Nel ciclo naturale della natura, ogni essere vivente deve occupare il posto assegnatogli: l’uomo per il suo ruolo nei centri abitati, ed il cane dovrebbe stare nel suo ambiente naturale, purtroppo usurpato dall’uomo.
Fuori dal suo ambiente naturale, il cane si comporta in maniera insospettabile. In questi ultimi anni la stampa quotidiana ci ha sommerso di casi di cani che hanno sbranato gli stessi padroni e casi di branco che hanno fatto di peggio.
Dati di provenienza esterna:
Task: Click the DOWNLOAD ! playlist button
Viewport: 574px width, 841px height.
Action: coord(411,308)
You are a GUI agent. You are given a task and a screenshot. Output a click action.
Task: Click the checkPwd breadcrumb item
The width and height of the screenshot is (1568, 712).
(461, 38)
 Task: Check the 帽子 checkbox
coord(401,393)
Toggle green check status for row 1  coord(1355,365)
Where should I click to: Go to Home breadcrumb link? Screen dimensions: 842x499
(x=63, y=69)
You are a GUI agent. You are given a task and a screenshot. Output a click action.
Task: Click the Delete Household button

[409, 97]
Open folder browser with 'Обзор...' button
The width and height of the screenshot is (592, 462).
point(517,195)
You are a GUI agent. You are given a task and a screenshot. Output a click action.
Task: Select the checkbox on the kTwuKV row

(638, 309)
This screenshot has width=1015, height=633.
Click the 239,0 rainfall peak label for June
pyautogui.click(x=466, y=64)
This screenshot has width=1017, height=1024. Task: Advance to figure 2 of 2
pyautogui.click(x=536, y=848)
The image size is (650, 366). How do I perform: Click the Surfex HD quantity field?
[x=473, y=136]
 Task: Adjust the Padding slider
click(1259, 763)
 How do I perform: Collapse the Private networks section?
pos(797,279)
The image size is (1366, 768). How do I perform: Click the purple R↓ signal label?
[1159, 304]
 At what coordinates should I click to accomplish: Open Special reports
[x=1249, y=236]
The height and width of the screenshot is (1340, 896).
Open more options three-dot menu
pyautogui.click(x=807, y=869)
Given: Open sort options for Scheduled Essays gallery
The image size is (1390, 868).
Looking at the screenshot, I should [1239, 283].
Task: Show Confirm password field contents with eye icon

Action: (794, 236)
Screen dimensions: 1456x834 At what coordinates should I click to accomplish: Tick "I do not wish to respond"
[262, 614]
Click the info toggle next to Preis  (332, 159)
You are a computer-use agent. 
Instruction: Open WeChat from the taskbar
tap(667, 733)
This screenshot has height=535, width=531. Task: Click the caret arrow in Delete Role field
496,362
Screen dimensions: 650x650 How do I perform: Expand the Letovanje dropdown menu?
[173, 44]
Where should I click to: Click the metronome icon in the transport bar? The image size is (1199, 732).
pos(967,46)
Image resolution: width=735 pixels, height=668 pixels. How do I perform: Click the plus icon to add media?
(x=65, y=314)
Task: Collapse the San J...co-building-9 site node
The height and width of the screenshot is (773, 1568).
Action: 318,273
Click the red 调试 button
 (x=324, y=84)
E’ inutile rivangare nei casi particolari successi, poiché la stampa l’ha già fatto e commentato.
Quando un cane disturba il vicinato, incominciano i guai. Volendo rispettare le leggi in materia, bisogna rivolgersi ad un giudice con le testimonianze del caso e sopportare spese e lungaggini burocratiche, oltre all’odio del vicino. Per questo motivo il cittadino preferisce la “giustizia fai da te”. Così, inspiegabilmente, l’animale oggetto della disputa, muore avvelenato: “ha preso veleno” dirà il proprietario; ed il caso è subito chiuso “all’italiana”.
Il problema non è facile da risolvere, a meno ché non si facciano rispettare le leggi già citate costringendo tutti a considerare le bestie alla stregua delle persone.